## TASK OBJECTIVE:
Every record below is to be copied exactly, with its images omitted.

## THE RECORDS:
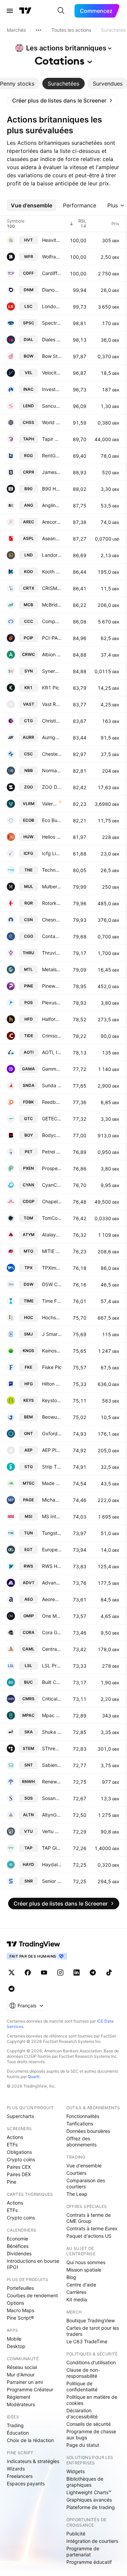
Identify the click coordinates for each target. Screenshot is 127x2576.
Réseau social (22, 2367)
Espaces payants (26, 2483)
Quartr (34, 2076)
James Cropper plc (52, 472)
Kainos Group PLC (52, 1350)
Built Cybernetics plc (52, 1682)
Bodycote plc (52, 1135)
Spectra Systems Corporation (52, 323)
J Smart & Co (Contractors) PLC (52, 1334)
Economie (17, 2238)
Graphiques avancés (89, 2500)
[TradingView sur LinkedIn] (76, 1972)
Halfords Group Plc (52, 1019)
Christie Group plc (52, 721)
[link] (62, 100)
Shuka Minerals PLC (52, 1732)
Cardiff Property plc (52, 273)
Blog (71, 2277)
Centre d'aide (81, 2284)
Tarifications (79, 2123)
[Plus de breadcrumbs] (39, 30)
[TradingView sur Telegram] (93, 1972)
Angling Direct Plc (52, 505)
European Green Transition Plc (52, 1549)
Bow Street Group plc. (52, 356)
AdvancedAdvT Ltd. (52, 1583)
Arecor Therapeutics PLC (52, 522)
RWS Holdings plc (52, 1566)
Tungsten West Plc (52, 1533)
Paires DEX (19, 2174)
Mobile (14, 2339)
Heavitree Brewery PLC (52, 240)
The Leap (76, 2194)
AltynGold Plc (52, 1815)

## SOLUTION:
Identify the click coordinates for each target. Screenshot is 127x2576.
Réseau social (22, 2367)
Espaces payants (26, 2483)
Quartr (34, 2076)
James Cropper plc (52, 472)
Kainos Group PLC (52, 1350)
Built Cybernetics plc (52, 1682)
Bodycote plc (52, 1135)
Spectra Systems Corporation (52, 323)
J Smart & Co (Contractors) PLC (52, 1334)
Economie (17, 2238)
Graphiques avancés (89, 2500)
[TradingView sur LinkedIn] (76, 1972)
Halfords Group Plc (52, 1019)
Christie Group plc (52, 721)
[link] (62, 100)
Shuka Minerals PLC (52, 1732)
Cardiff Property plc (52, 273)
Blog (71, 2277)
Centre d'aide (81, 2284)
Tarifications (79, 2123)
[Plus de breadcrumbs] (39, 30)
[TradingView sur Telegram] (93, 1972)
Angling Direct Plc (52, 505)
European Green Transition Plc (52, 1549)
Bow Street Group plc. (52, 356)
AdvancedAdvT Ltd. (52, 1583)
Arecor Therapeutics PLC (52, 522)
RWS Holdings plc (52, 1566)
Tungsten West Plc (52, 1533)
Paires DEX (19, 2174)
Mobile (14, 2339)
Heavitree Brewery PLC (52, 240)
The Leap (76, 2194)
AltynGold Plc (52, 1815)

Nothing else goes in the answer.